Document source:
———

Ce samedi, veille des Rameaux, le grand-prêtre Caïphe fait le prophète malgré lui. Ce pontife rusé et machiavélique a compris que pour sauver sa charge et sa vie il devait prendre la décision de supprimer Jésus sous prétexte qu’il valait mieux faire périr un seul individu plutôt que mettre en péril de mort tout un peuple. Un procédé bien connu des épiciers : mieux vaut jeter à la poubelle un fruit gâté que de laisser pourrir tout un étalage. En période d’épidémie, sans aller jusqu’à la suppression du « pestiféré », on a tout de même inventé l’isoloir et la quarantaine.

———

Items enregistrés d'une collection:
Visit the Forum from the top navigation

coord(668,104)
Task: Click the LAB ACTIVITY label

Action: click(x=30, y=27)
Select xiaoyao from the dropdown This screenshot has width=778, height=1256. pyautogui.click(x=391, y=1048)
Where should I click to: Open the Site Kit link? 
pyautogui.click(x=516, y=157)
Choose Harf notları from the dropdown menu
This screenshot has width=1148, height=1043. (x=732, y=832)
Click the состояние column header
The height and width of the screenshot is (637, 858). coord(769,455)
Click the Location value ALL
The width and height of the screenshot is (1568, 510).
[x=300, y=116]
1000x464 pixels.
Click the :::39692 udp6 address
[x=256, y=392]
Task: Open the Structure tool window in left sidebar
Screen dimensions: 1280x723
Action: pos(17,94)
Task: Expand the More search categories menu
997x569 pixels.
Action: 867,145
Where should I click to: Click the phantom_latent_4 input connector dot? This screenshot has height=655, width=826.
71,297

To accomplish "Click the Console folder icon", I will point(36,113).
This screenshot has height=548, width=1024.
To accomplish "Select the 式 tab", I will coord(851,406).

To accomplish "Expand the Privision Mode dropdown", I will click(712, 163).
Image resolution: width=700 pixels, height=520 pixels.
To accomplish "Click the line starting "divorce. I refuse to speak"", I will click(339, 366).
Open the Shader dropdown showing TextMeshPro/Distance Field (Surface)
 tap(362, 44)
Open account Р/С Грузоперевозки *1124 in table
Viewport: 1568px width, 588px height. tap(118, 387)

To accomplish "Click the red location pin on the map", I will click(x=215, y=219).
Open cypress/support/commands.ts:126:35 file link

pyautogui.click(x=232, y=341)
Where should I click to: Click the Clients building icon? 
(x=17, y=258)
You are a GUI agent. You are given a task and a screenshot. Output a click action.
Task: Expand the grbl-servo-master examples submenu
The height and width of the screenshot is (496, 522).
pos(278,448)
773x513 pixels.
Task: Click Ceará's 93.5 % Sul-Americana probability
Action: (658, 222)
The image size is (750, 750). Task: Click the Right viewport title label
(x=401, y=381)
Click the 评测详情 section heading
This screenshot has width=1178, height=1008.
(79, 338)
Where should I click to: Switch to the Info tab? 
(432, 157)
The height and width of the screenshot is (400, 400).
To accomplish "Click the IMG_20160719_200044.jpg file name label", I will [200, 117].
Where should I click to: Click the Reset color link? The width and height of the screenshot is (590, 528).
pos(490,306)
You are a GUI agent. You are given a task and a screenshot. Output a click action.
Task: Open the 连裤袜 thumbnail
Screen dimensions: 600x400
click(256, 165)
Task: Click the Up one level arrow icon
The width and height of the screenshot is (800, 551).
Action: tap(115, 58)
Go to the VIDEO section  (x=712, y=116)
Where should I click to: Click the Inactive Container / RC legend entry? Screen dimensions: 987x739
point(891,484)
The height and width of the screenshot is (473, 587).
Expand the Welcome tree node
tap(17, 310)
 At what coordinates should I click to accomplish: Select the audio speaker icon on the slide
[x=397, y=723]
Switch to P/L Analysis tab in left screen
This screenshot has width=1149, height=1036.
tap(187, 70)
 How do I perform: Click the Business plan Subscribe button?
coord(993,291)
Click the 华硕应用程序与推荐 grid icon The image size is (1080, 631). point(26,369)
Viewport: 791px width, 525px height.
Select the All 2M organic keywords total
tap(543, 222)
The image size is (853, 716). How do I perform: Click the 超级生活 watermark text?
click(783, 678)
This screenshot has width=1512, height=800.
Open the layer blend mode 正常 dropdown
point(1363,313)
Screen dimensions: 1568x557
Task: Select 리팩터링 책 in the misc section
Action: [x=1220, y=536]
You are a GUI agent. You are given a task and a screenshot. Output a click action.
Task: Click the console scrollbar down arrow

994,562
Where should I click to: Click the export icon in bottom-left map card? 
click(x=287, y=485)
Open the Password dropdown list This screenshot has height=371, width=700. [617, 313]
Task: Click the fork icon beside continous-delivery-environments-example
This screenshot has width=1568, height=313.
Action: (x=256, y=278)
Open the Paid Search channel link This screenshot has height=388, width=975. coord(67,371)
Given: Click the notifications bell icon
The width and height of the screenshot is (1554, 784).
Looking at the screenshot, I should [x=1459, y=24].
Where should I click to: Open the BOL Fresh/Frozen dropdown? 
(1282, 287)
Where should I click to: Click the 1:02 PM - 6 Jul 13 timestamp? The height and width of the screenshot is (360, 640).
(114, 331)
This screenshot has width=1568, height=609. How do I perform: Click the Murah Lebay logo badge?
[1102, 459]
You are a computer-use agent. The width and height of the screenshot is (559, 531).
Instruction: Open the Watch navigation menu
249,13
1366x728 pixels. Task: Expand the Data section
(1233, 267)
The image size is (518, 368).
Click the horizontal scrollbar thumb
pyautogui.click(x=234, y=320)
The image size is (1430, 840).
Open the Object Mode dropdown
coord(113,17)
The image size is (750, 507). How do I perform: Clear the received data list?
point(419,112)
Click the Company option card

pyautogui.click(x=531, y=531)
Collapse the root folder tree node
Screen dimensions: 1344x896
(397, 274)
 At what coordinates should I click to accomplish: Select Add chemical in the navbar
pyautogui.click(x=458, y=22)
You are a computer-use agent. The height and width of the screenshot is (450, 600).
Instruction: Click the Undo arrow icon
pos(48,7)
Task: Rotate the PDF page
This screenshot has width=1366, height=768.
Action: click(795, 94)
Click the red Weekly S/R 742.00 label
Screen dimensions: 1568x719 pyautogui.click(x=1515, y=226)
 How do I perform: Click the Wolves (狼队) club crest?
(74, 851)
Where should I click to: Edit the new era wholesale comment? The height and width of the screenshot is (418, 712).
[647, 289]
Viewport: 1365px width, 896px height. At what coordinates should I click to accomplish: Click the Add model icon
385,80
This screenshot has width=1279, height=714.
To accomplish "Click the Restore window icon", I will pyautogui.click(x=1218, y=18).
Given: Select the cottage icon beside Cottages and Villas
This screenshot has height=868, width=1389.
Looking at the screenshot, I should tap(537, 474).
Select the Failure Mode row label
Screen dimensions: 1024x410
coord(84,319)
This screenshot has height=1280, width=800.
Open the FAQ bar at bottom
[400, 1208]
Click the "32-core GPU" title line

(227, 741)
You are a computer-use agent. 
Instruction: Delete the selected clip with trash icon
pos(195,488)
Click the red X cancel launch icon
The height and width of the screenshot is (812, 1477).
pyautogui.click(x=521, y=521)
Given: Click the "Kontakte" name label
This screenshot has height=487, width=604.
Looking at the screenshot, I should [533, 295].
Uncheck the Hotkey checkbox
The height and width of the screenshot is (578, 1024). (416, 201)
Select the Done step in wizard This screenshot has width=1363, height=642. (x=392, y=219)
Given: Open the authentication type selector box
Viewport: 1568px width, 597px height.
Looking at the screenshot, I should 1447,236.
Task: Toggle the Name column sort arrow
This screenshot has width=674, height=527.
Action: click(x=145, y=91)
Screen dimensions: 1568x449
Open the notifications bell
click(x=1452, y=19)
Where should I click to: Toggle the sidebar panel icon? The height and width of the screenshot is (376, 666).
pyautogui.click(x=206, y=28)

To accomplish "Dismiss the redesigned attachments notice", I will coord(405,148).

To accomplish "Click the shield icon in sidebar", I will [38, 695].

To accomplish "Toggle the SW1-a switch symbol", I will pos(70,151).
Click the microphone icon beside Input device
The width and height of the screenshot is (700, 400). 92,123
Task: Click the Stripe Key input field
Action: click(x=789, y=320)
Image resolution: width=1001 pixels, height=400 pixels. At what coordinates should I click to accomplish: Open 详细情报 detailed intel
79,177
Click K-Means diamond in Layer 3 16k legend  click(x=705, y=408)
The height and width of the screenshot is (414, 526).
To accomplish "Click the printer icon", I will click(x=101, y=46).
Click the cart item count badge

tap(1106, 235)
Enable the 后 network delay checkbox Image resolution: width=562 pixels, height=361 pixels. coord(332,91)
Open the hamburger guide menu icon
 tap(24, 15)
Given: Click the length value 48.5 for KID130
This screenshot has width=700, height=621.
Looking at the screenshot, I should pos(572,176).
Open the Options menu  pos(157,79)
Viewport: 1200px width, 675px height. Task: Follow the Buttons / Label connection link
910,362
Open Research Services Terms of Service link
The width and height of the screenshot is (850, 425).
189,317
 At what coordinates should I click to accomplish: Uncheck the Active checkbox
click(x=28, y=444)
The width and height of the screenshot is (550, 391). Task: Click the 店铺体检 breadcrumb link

———

Tâches à réaliser:
[1] Citez les deux inventions que le texte sur Caïphe mentionne pour les périodes d'épidémie.
[2] Expliquez, d'après le texte sur Caïphe, pourquoi le grand-prêtre prend la décision de supprimer Jésus.

Ensemble des réponses:
[1] L'isoloir et la quarantaine.

[2] Caïphe a compris qu'il devait le faire pour sauver sa charge et sa vie. Il avance pour prétexte qu'il valait mieux faire périr un seul individu plutôt que mettre en péril de mort tout un peuple.